* _DOCUMENT EXTRACT_
HSBC announced job cuts of 35,000 this morning, out of its 235,000 employees across 50 countries. This is not good: It’s the biggest bank in Europe by assets. The Wall Street Journal reports that the bank is abandoning some of its Western staff and operations, for a few reasons:
- Plummeting profits. Net profits for 2019 were down 53% from last year. “Parts of our business are not delivering acceptable returns,” said interim CEO Noel Quinn.
- Unstable markets. HSBC is deeply enmeshed in Hong Kong and China, which are rocked by protests in Hong Kong and trade tensions between the U.S. and China, as well as the Covid-19 outbreak.
- Brexit. While HSBC will maintain a global hub in London, the bank considers U.K. markets unstable and wants out.
HSBC will now restructure, pulling back on U.S. and Europe operations to refocus on Asia and the Middle East. HSBC already makes half of its revenue in Asia, and will now operate mostly out of Hong Kong and Singapore. HSBC was originally founded in Hong Kong 155 years ago. Stateside, expect to see a third of its 229 U.S. branches close.
Up next: HSBC is also midway through a CEO search, since kicking former CEO John Flint to the curb last August. Consider today’s overhaul announcement by interim CEO Noel Quinn to be his further bid for the permanent gig. (He may want to check out the Conference Board’s report showing that interim CEOs rarely become permanent ones.) Quinn has not hesitated to oust executives and reshape the entire bank while in a temporary role.

* _EXPLORE THE MATERIAL_
[A] Revise the HSBC job-cuts text from "- Unstable markets." to "the Covid-19 outbreak.", replacing "trade tensions" with "trade disputes".
[B] Summarize the HSBC job-cuts text in two sentences.
Rely only on the text about HSBC's job cuts.

* _MATERIAL PROVIDED_
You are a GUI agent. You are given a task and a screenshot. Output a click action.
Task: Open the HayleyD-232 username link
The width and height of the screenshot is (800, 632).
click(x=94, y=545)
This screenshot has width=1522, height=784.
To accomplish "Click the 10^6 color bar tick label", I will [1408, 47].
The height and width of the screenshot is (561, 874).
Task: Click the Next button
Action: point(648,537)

--

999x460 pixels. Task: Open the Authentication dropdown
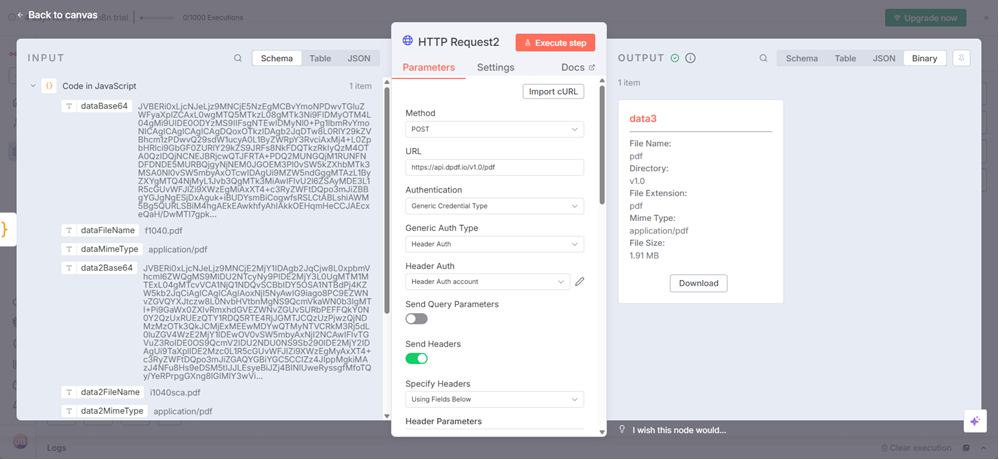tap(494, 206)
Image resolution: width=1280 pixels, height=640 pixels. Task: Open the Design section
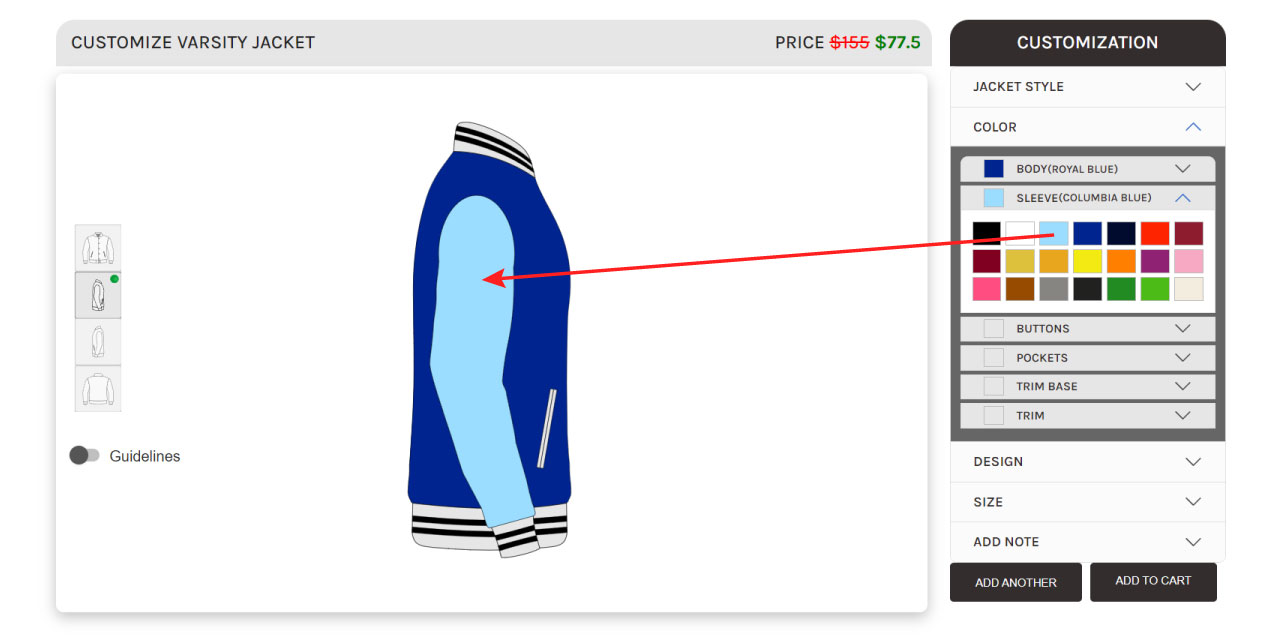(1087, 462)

---

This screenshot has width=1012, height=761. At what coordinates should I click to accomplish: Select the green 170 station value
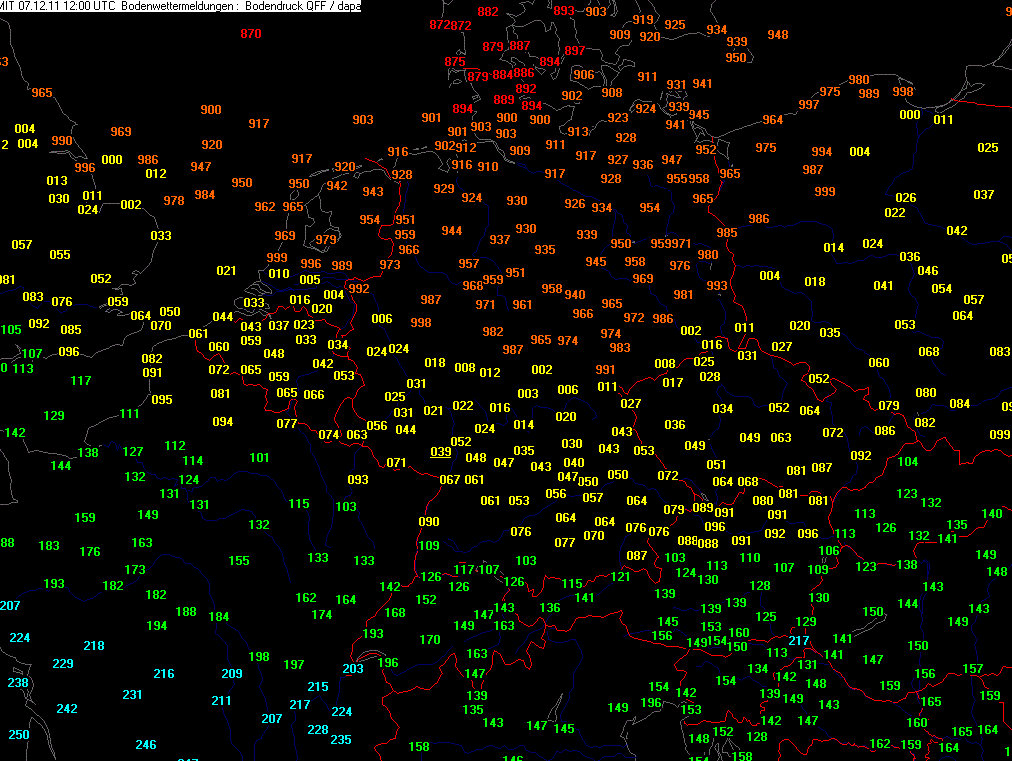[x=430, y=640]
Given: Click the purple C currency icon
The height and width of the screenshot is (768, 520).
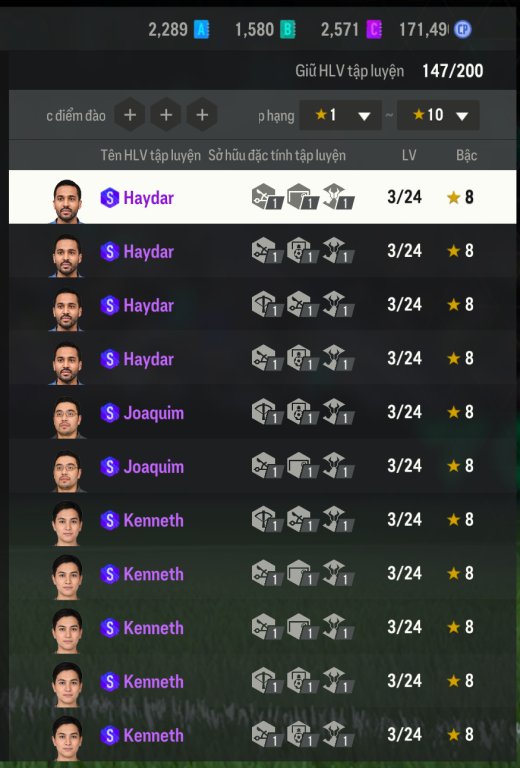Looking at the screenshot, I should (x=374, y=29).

* _SOLUTIONS TO EACH TASK_
[A]
- Unstable markets. HSBC is deeply enmeshed in Hong Kong and China, which are rocked by protests in Hong Kong and trade disputes between the U.S. and China, as well as the Covid-19 outbreak.

[B] HSBC announced 35,000 job cuts out of its 235,000 employees, and The Wall Street Journal reports that reasons include plummeting profits, unstable markets, and Brexit. The bank will restructure by pulling back on U.S. and Europe operations to refocus on Asia and the Middle East, while interim CEO Noel Quinn leads the overhaul during the search for a permanent CEO.